■ DATA TO PROCESS

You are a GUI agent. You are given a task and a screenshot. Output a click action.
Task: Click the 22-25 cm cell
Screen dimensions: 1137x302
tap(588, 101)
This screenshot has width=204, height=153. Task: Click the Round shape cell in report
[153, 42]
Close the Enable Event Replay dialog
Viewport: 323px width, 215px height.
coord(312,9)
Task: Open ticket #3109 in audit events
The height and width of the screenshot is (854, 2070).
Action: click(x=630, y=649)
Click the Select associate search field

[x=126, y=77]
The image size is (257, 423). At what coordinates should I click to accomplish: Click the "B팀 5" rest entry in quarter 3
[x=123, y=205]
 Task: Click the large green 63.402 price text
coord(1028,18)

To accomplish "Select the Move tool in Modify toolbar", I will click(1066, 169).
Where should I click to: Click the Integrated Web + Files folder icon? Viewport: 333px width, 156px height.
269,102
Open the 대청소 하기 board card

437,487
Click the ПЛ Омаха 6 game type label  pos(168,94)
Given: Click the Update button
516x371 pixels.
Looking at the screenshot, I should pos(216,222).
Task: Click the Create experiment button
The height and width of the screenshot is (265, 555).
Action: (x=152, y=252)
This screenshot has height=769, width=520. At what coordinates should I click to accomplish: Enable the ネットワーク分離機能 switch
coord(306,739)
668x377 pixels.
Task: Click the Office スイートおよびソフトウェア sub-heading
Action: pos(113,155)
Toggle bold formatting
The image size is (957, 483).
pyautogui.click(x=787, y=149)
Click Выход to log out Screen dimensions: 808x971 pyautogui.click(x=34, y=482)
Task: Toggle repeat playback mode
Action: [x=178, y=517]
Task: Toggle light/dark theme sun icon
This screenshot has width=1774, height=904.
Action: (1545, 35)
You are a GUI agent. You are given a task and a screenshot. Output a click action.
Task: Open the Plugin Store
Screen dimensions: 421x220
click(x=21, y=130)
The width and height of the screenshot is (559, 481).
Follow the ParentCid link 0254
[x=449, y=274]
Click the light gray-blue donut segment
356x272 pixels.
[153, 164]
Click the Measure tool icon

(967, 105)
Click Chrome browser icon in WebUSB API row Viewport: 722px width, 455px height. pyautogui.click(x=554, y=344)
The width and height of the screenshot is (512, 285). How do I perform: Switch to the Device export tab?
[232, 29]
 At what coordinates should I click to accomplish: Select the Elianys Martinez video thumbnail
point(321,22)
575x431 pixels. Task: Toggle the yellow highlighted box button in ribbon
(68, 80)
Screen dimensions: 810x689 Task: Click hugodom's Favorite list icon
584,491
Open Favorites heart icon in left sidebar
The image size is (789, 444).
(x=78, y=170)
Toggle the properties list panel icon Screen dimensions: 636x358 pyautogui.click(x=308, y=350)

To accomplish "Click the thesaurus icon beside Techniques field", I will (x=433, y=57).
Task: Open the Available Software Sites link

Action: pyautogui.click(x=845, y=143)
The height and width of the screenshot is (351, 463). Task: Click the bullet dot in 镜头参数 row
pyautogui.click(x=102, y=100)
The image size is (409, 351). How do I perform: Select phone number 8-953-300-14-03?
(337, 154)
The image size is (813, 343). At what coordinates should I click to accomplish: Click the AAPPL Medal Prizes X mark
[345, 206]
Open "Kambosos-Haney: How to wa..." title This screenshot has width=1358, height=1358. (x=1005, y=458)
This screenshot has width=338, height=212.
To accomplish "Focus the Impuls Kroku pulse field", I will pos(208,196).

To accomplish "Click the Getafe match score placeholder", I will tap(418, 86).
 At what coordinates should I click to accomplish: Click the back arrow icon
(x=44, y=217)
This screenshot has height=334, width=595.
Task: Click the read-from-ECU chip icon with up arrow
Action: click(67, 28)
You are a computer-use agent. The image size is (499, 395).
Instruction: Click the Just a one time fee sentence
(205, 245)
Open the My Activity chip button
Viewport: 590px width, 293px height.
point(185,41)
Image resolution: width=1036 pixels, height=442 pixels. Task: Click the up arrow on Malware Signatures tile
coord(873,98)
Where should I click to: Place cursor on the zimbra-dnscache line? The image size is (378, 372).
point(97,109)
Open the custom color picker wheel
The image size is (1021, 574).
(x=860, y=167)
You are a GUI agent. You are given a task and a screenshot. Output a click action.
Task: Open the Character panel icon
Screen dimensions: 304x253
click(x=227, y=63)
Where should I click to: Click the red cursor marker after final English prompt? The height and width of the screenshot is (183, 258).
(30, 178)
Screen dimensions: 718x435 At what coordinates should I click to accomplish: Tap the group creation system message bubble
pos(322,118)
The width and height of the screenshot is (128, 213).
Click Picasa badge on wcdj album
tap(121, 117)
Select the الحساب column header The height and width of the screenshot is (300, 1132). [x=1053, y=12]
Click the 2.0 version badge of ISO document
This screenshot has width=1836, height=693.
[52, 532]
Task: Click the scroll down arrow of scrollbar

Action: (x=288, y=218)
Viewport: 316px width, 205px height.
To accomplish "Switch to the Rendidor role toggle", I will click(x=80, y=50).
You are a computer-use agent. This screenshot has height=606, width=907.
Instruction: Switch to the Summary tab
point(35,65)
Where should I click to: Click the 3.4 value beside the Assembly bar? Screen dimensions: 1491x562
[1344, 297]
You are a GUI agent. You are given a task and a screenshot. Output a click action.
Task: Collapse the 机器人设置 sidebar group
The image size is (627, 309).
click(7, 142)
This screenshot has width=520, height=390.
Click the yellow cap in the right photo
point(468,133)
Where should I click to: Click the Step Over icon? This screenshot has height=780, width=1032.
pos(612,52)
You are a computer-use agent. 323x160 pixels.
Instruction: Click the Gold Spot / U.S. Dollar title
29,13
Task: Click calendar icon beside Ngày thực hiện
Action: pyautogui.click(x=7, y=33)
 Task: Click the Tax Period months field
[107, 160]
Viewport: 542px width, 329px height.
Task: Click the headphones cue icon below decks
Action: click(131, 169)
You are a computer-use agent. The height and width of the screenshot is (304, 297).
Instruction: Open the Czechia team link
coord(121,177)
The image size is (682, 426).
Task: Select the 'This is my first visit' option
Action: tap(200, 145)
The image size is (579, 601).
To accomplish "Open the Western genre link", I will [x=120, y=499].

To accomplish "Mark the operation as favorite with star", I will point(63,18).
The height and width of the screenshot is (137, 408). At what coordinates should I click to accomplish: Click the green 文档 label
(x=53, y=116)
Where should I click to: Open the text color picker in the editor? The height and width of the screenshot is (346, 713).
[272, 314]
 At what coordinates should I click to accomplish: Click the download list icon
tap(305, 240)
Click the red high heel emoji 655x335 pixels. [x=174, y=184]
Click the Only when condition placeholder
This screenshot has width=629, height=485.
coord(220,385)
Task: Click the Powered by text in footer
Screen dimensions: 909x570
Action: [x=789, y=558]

■ TASK
With the line holding "Task: Click the Tax Period months field" as the first and the line holding "You are a computer-use agent. The height" as the last, set down that range of the entries above exactly, and nothing else.

■ SOLVED EXERCISE
 Task: Click the Tax Period months field
[107, 160]
Viewport: 542px width, 329px height.
Task: Click the headphones cue icon below decks
Action: click(131, 169)
You are a computer-use agent. The height and width of the screenshot is (304, 297).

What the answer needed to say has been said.